Yesterday, I provided you with a list of the Democrats who voted last weekend to prohibit private health plans from covering abortion under the Stupak Amendment. There were 64 Democrats who voted for the Stupak Amendment; without their help, the Stupak Amendment could not have passed, and private health plans’ coverage of abortion would have been preserved.
You know, the 2008 Democratic Party platform reads:
The Democratic Party strongly and unequivocally supports Roe v. Wade and a woman’s right
to choose a safe and legal abortion, regardless of ability to pay, and we oppose any and all
efforts to weaken or undermine that right.
So the fact that 64 Democrats in a supposedly pro-choice party voted to undermine “a woman’s right to choose a safe and legal abortion, regardless of ability to pay,” is already noteworthy. But wait! There’s more.
Some might try to explain away the defection of 64 Democrats from the clear policy statement of the Democratic Party Platform by talking about electoral challenges. “You see,” they might explain, “Democrats in some districts are especially vulnerable and have to vote against the Democratic Party Platform on this point because if they don’t, they could so easily lose election in 2010.”
My answers to that claim are the margins of victory claimed by each and every Democrat who voted for the Stupak Amendment:
Only 7 of the 64 Democrats who voted YES on the Stupak Amendment won election by 5 points or less.
57 of the 64 Democrats who voted YES on the Stupak Amendment won election by 10 points or more.
50 of the 64 Democrats who voted YES on the Stupak Amendment won election by 20 points or more.
38 of the 64 Democrats — MOST of the Democrats who voted YES on the Stupak Amendent — won election by 30 points or more.
13 of the 64 Democrats who voted YES on the Stupak Amendment won election by 100 points; that is, they were so strongly favored that they ran utterly unopposed.
With very, very few exceptions, the Democratic members of the House of Representatives
…who voted for the Stupak Amendment
…who voted to prohibit private health care plans from covering abortion
…who voted to restrict women’s safe and affordable access to legal abortion
…who turned their back on the declared platform of the Democratic Party
won their most recent election by huge margins.
These Democratic members of Congress can’t hide behind electoral necessity for their vote. They are personally accountable for their decision. And to the extent that the Democratic Party rank and file believe in the plank of the Democratic Party Platform of 2008 that declares…
The Democratic Party strongly and unequivocally supports Roe v. Wade and a woman’s right
to choose a safe and legal abortion, regardless of ability to pay, and we oppose any and all
efforts to weaken or undermine that right.
… then the Democratic Party rank and file should feel perfectly comfortable finding some different, more pro-choice candidates to run for election in those districts in 2010. Those wide margins of victory suggest that it is possible to find more progressive candidates and still win districts.
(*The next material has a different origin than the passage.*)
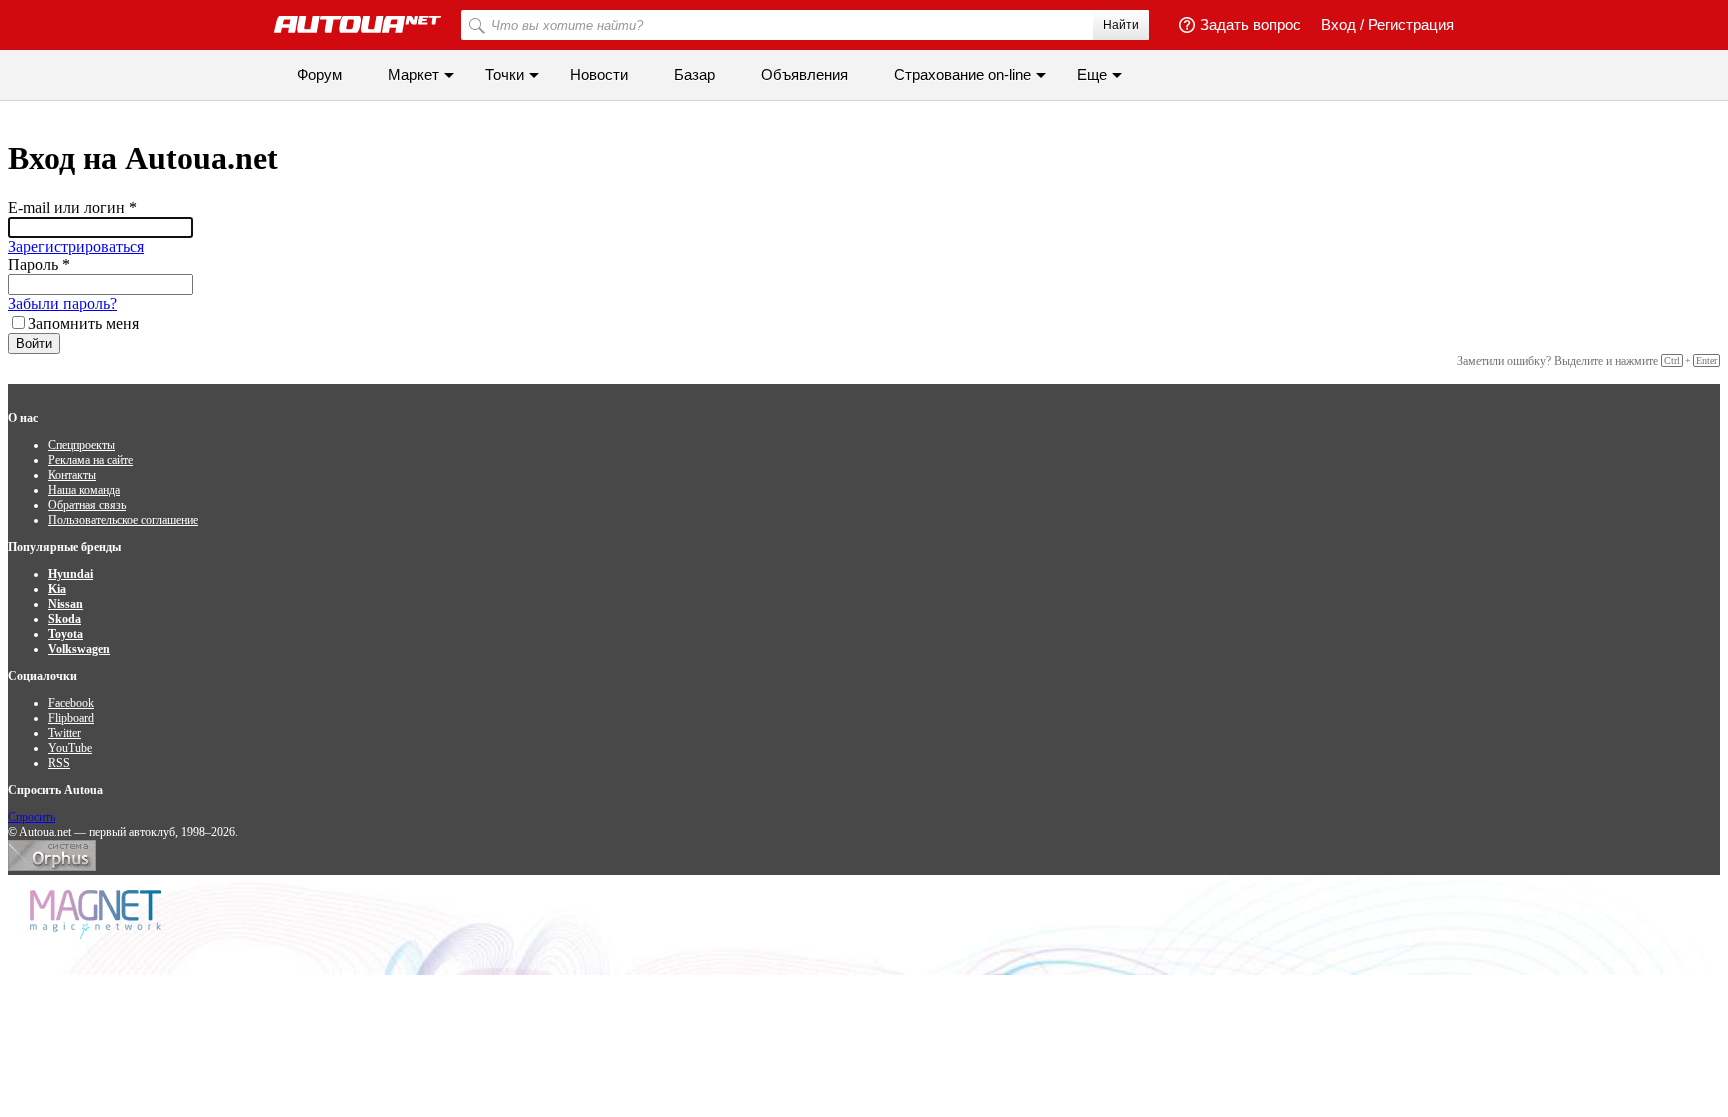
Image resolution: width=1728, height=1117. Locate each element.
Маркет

And if Democratic Party leaders pooh-pooh the idea, then Democratic Party rank and file should print out this post and shove it in their leadership’s face.
This is what primaries are for. Anybody up for a primary?
I am working through the list calling and thanking each one personally for a job well done…
Well, of course you are, as is your democratic right. My first question is whether others will bother to counter you with their voices. My second question is whether you’ll exercise similar diligence in responding to those Biblical contradictions as you pledged to do months ago.
Thanks for this illuminating bit of research. Besides this bit of cow-towing to campaign-funders afraid of the anti-choice tyrants, “pro-peace” Dems vote for pro-war funding and “populists” vote to bail out bank-robbing bankers. Once their snouts are in the trough, Democrat or Republican, only a crowbar seems to get them out. So what’s that crowbar going to have to be?
These statistics are staggering; I note that of the 64, I could identify by name only 2 women. Since when did Democratic party decide that it should be men determining that it is only men who control what happens to women’s bodies and lives? It feels like we are living in Afganistan or Saudi Arabia or Nicaraga or Italy – in short, in any country that is controlled by men who use fundamentalistj, patriarchial religion as a means of controlling women, their bodies and their behavior – their very sense of themselves and their thinking – and thus our mutual future. The best means of population control and upward economic growth is to allow women education and control over their bodies. As persons knowledgeable of our planet’s current challenges understand, this tragic and horrific mind set of men (and of the women entrapped by this ‘Stockholm syndrome’) leads to future planet-wide catastrophe. To return to this current issue, why haven’t the Dems enabled more women officeholders?
Geri, if you think the answer is just to elect more women, I think you need to look at all the women on the Republican side, like Michele Bachmann.
My thought is that none of these ‘CANDIDATES’ should receive any mony from the Democratic National Committee for having broken from the ranks in such a rankling way. Perhaps they’d rather be Republicans — or, shall I say re-Publicans (turn them back to running taverns and other public entertainments if they’d rather have
a party than do principled legislating.
I’m thinking I will send money to anyone who runs against these folks, no matter their party. I hope FireDogLake and Blue America make it easy to donate to their opponents.